Excerpted passage:
Chapter 7: The Religion of Immoralism
Chapter 7: The Religion of ImmoralismSince Stalin’s death it has become necessary to find a new focus for our hostility to the unscrupulous and inhuman behavior of the Communists. I wish it might be focused on the real cause of the trouble: Marxism. Much force of argument is wasted among Western intellectuals through a wish to exempt Marx from responsibility for this return to barbarism. Realpolitik in the evil sense was certainly not born with Marx. But the peculiar thing we are up against, the casting aside of moral standards by people specializing in the quest of ideal human relations, was born with Marx. He is the fountain source of the mores as well as the economics of the Russian Bolsheviks, and is the godfather of the delinquent liberals in all lands.
The notion of Marx as a benign and noble brooder over man’s hopes and sorrows, who would be “horrified” at the tricks and duplicities of present-day Communists, is as false as it is widespread. Marx had a bad character. His best eulogists can hardly think up a virtue to ascribe to him—except, indeed, tenacity and moral courage. If he ever performed a generous act, it is not to be found in the record. He was a totally undisciplined, vain, slovenly, and egotistical spoiled child. He was ready at the drop of a hat with spiteful hate. He could be devious, disloyal, snobbish, antidemocratic, anti-Semitic, anti-Negro. He was by habit a sponge, an intriguer, a tyrannical bigot who would rather wreck his party than see it succeed under another leader. All these traits are clear in the records of his life, and above all in his private correspondence with his alter ego and inexhaustible sugar-daddy, Friedrich Engels. There are bits in this correspondence so revolting to a person of democratic sensibility that they had to be suppressed to keep the myth of the great-hearted Karl Marx, champion of the downtrodden and of human brotherhood, alive at all. To give one example: Ferdinand Lassalle, who was eclipsing Marx as leader of a genuine working class movement in Germany, they discovered to be not only a Jew whom they called “Baron Izzy,” “oi-oi, the great Lassalle,” “the little Jew,” “the little kike,” “Jew Braun,” “Izzy the bounder,” etc., but also “a Jewish nigger.” “It is perfectly obvious,” Marx wrote, “from the shape of his head and the way his hair grows that he is descended from the Negroes who joined Moses on the journey out of Egypt, unless perhaps his mother or his grandmother had relations with a nigger.” Only the Russian Bolsheviks, who went in for the religion of immoralism with a barbaric candor impossible to an urbane European, had the hardihood to publish these letters unexpurgated.

Brief: According to the chapter on the religion of immoralism, who was eclipsing Marx as leader of a genuine working class movement in Germany? The lines after this chapter aren't needed for anything here.

Dataset rows:

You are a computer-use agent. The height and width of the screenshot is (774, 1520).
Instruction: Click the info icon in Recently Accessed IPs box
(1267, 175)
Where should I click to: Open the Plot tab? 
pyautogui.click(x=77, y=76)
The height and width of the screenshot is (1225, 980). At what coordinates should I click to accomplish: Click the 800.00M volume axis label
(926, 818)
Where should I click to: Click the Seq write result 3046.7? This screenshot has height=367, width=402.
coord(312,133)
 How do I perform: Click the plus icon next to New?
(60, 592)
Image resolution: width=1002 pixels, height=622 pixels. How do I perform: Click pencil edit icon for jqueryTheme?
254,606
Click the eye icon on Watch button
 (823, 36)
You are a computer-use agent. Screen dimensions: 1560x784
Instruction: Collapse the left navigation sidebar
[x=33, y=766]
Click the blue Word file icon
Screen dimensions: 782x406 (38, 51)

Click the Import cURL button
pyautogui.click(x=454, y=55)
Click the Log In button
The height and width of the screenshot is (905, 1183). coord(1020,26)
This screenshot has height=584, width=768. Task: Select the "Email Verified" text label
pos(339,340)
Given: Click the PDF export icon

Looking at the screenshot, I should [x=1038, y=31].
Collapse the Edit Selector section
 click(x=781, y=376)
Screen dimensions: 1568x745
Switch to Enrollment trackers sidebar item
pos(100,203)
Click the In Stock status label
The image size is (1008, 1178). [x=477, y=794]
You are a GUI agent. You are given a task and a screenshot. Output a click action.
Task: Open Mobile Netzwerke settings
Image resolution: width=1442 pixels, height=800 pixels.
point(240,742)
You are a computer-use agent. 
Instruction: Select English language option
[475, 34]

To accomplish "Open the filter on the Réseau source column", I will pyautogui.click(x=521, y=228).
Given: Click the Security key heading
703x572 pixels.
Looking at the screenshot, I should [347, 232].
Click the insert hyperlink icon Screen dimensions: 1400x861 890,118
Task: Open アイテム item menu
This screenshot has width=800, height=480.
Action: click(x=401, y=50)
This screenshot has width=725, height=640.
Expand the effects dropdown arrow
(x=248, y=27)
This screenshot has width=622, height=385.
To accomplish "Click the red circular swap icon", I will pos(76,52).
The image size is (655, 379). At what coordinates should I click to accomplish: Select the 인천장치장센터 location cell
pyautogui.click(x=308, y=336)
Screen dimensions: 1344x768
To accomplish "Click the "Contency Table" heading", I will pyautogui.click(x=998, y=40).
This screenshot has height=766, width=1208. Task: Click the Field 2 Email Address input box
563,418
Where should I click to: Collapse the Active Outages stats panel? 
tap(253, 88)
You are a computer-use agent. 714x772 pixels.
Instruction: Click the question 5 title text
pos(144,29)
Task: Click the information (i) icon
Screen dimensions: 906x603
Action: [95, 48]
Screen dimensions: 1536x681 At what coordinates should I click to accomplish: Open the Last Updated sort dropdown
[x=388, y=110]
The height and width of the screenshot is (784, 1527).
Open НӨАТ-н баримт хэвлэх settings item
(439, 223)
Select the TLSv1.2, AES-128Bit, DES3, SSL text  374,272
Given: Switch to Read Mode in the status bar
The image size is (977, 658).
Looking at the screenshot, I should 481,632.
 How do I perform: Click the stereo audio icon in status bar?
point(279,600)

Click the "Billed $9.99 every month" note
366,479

Written reply: Ferdinand Lassalle